### SELECTED TEXT:
......
Modeling is a tool for studying a natural phenomenon. The accuracy of such a model depends on how well the model mimics the behavior of the system under study.

The modeling of phenomena in ecology, microbiology, social science, and crime control, as well as where individual elements affect the whole system, can be carried out using agent-based modeling (ABM) through a bottom-up approach, where agents are autonomous individual entities. However, calibrating system parameters that represent natural phenomena is a time-consuming process--basically an optimization problem under genetic algorithms, an inherently slow process. Luckily, recent developments like the Compute Unified Device Architecture (CUDA), used for streamlining the use of NVIDIA graphics processing unit (GPUs) for parallel computing, can also run evolutionary algorithms efficiently.

So far, the solution through optimization was not very encouraging for large-sized systems using ABM, mainly due to its combinatorial nature. Similar is the case of structuring optimization in ABM. Presented here is a new domain-specific modeling language, MOL (created by the author), and its use has been demonstrated to streamline the structural (that is, behavioral) optimization in ABM. MOL is built on Terra--a low-level, compiled counterpart to the Lua scripting language, built on a Lua just-in-time compiler; it links arbitrary libraries at runtime and facilitates runtime-compiled code generation. MOL is simple, compact, and designed to develop the code at speed. It is helpful in searching for a method to expose and allow optimization, and provides a natural way for limiting the search space in identifying what part of the model is uncertain.
......
Source data
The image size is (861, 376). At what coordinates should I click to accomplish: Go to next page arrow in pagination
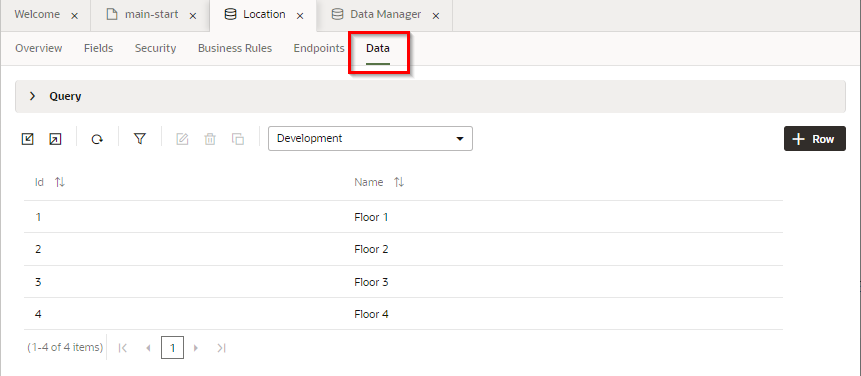tap(196, 348)

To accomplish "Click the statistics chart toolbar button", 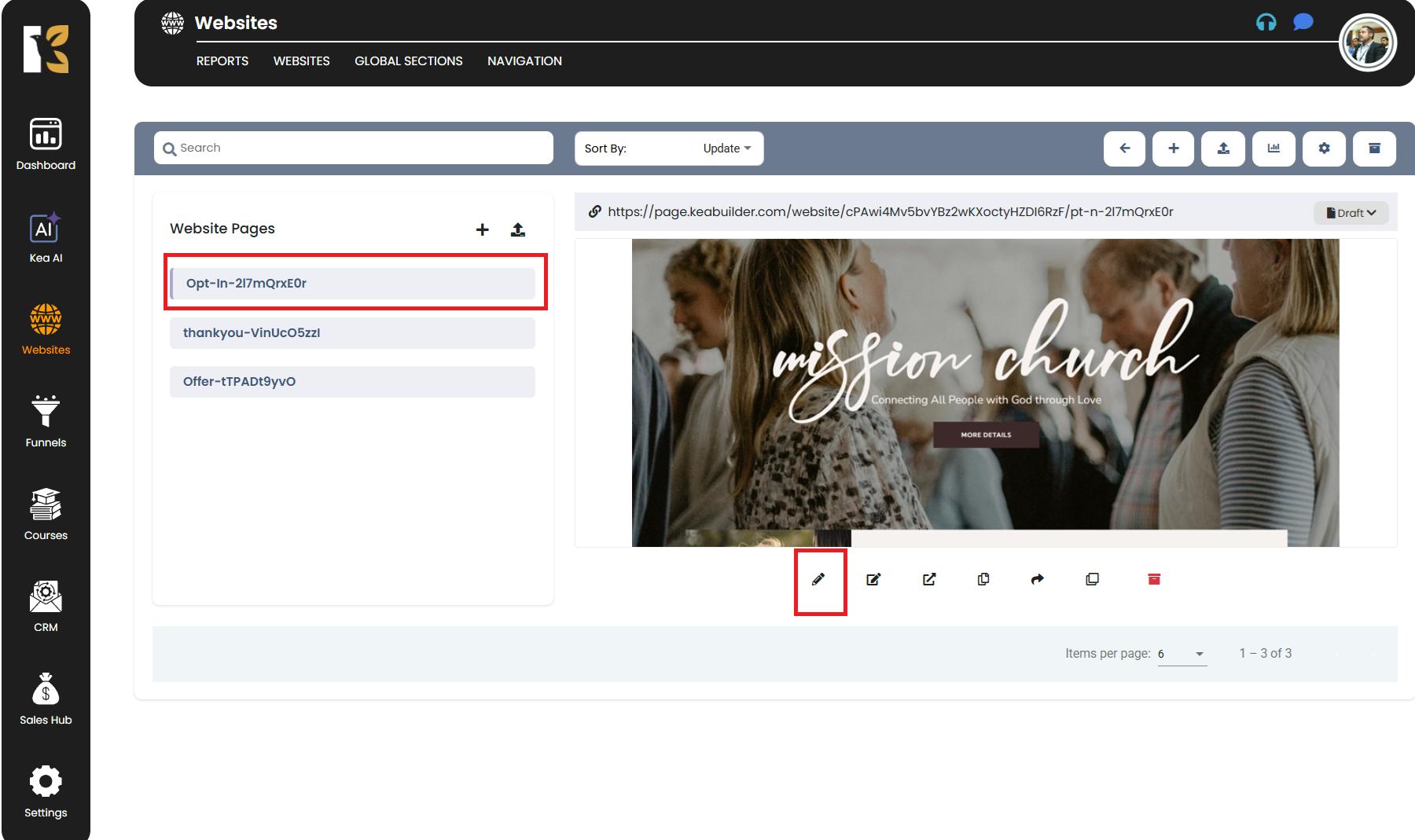I will pos(1274,149).
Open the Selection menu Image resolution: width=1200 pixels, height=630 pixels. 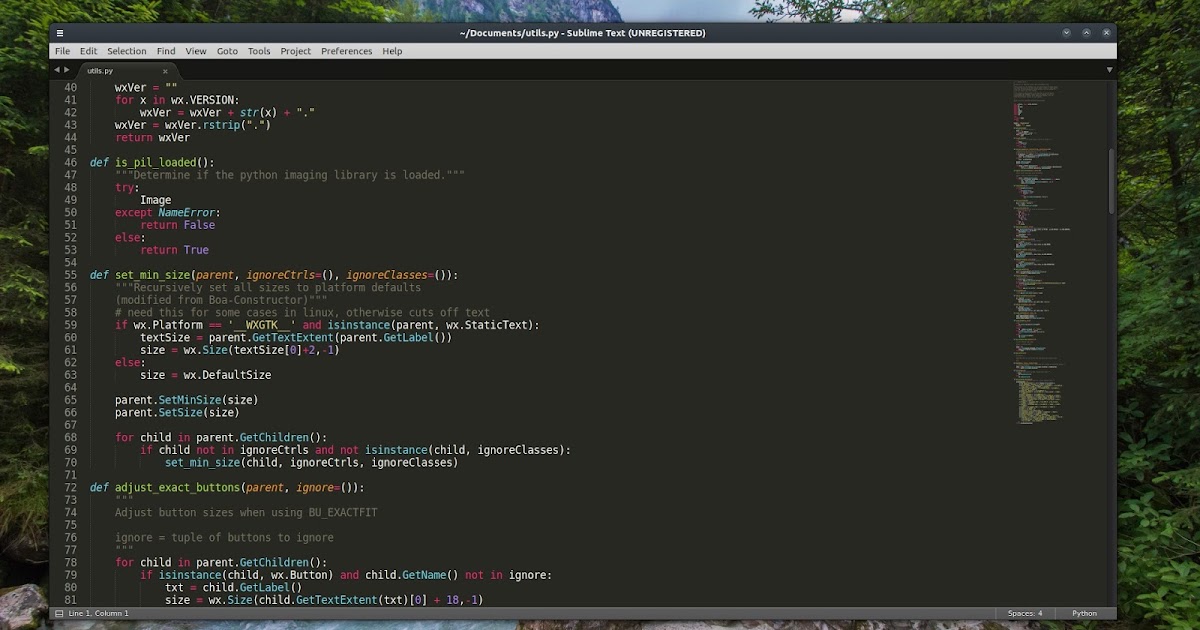[126, 50]
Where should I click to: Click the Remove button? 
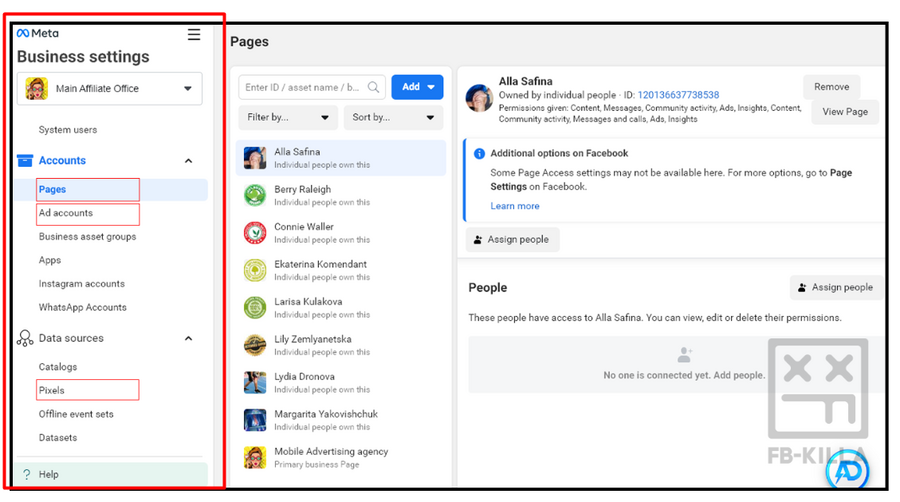pos(831,87)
......
Please rewrite the passage on agent-based modeling, starting with "The modeling of" and going on through "evolutionary algorithms efficiently.", and change "time-consuming" to "lengthy".

### RESPONSE TO THIS TASK:
The modeling of phenomena in ecology, microbiology, social science, and crime control, as well as where individual elements affect the whole system, can be carried out using agent-based modeling (ABM) through a bottom-up approach, where agents are autonomous individual entities. However, calibrating system parameters that represent natural phenomena is a lengthy process--basically an optimization problem under genetic algorithms, an inherently slow process. Luckily, recent developments like the Compute Unified Device Architecture (CUDA), used for streamlining the use of NVIDIA graphics processing unit (GPUs) for parallel computing, can also run evolutionary algorithms efficiently.